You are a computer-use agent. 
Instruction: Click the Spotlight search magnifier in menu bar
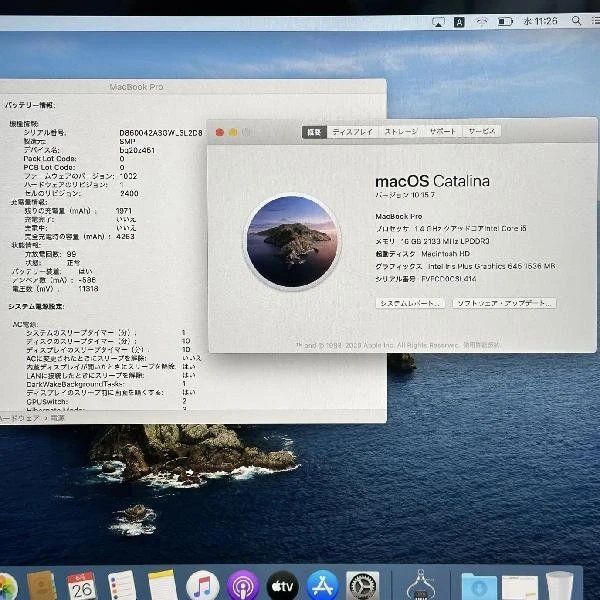point(576,20)
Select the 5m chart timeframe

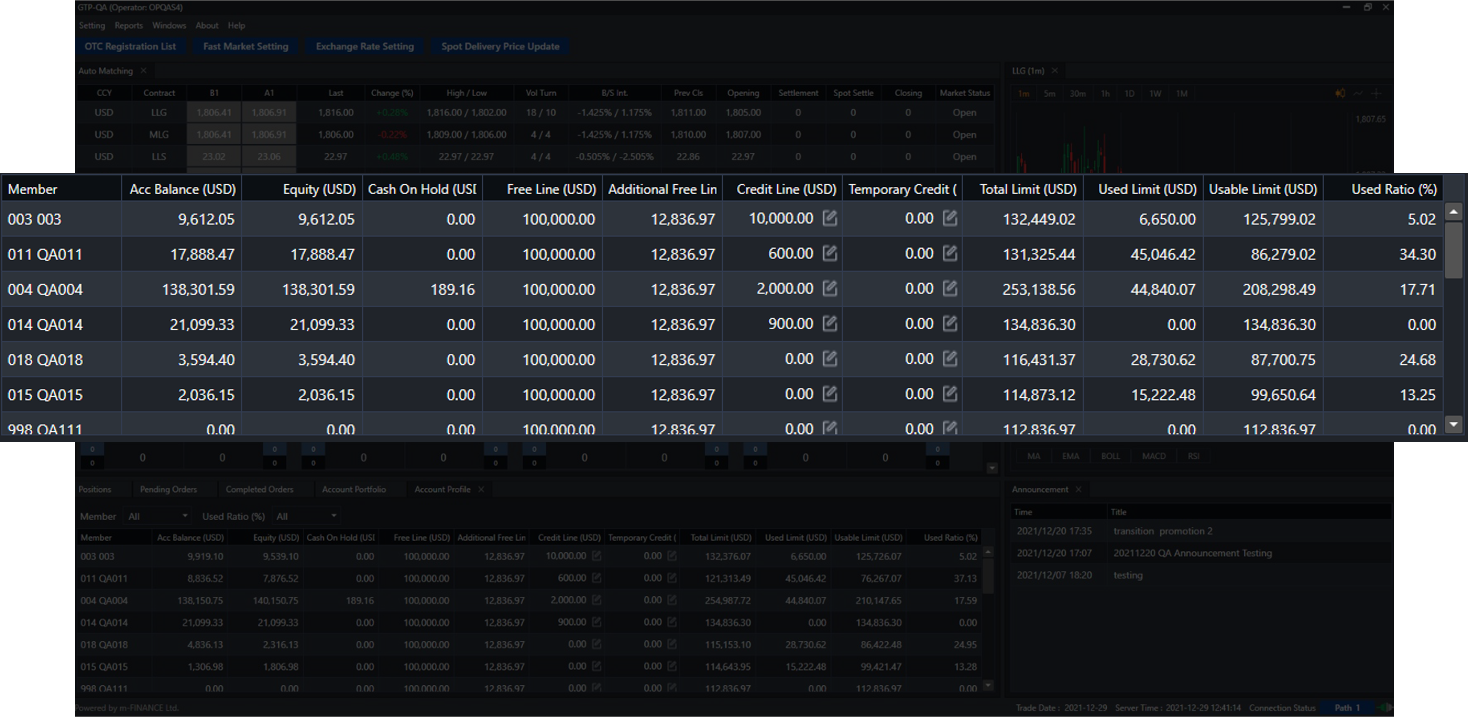point(1049,93)
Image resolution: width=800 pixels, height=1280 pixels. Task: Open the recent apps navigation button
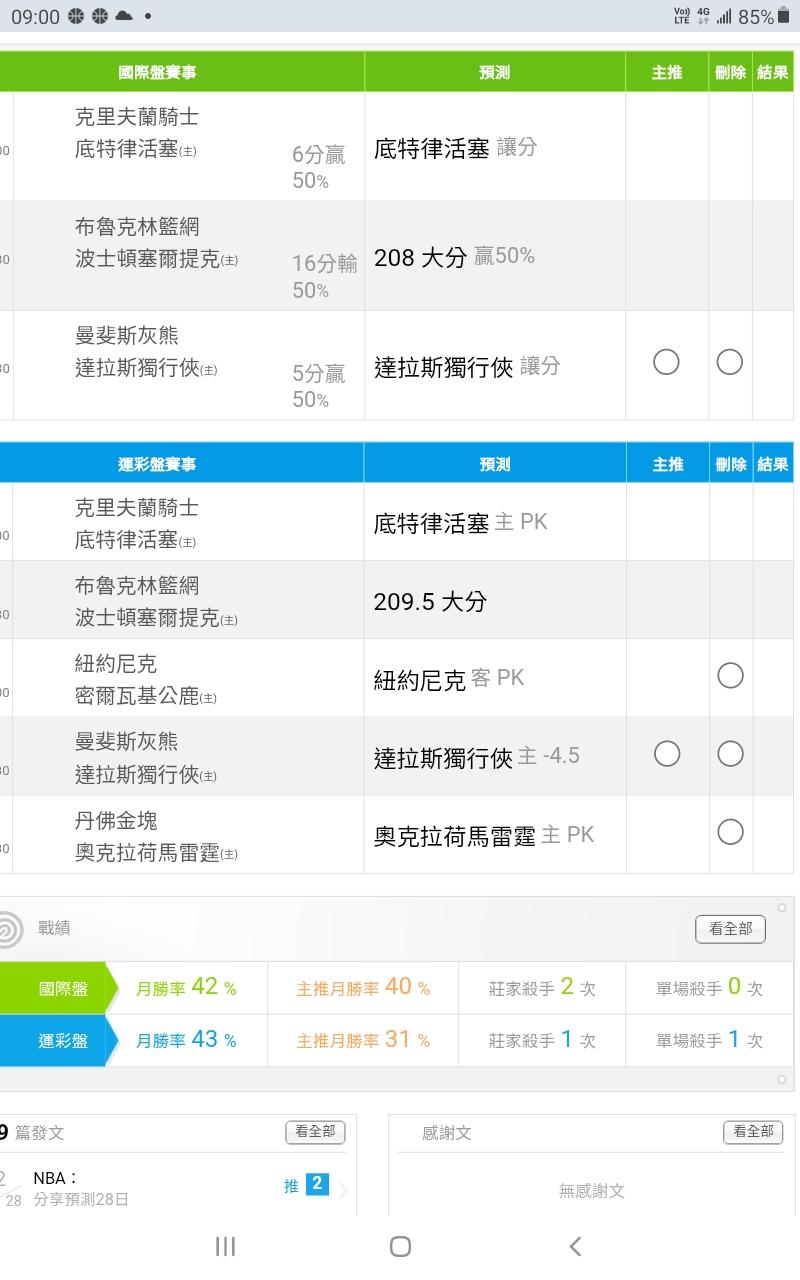[x=226, y=1246]
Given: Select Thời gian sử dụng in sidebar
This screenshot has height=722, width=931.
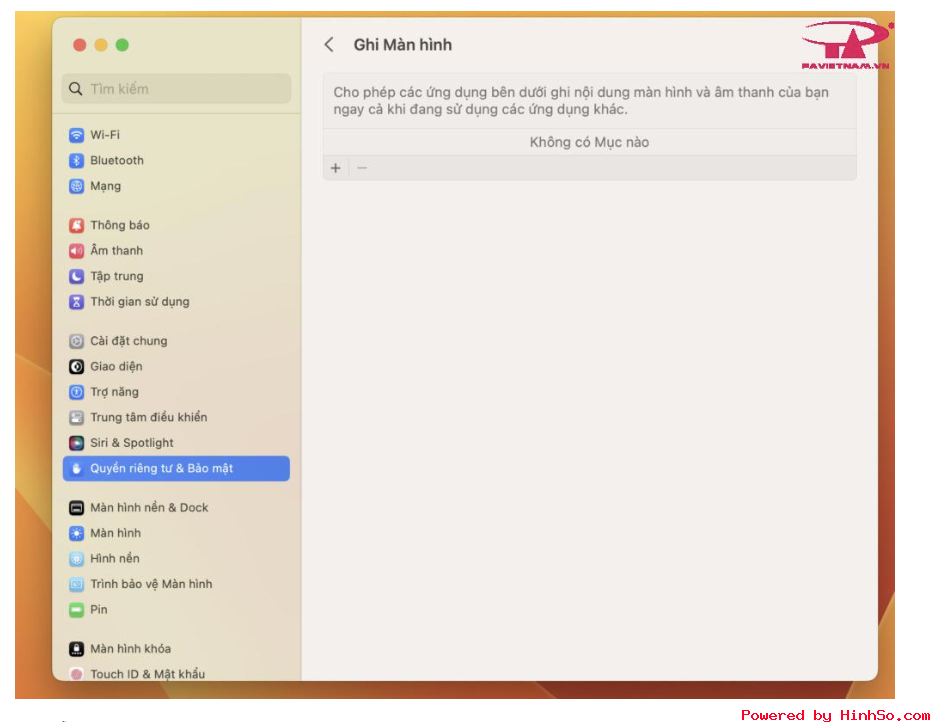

■ ■ ■

Convert every text line in the rows above into a numbered list, skipping blank lines and omitting the pictures.

Right answer
1. You are a computer-use agent. 
2. Instruction: Click the Spotlight search magnifier in menu bar
3. point(576,20)
4. Select the 5m chart timeframe
5. point(1049,93)
6. Image resolution: width=800 pixels, height=1280 pixels. Task: Open the recent apps navigation button
7. [x=226, y=1246]
8. Given: Select Thời gian sử dụng in sidebar
9. This screenshot has height=722, width=931.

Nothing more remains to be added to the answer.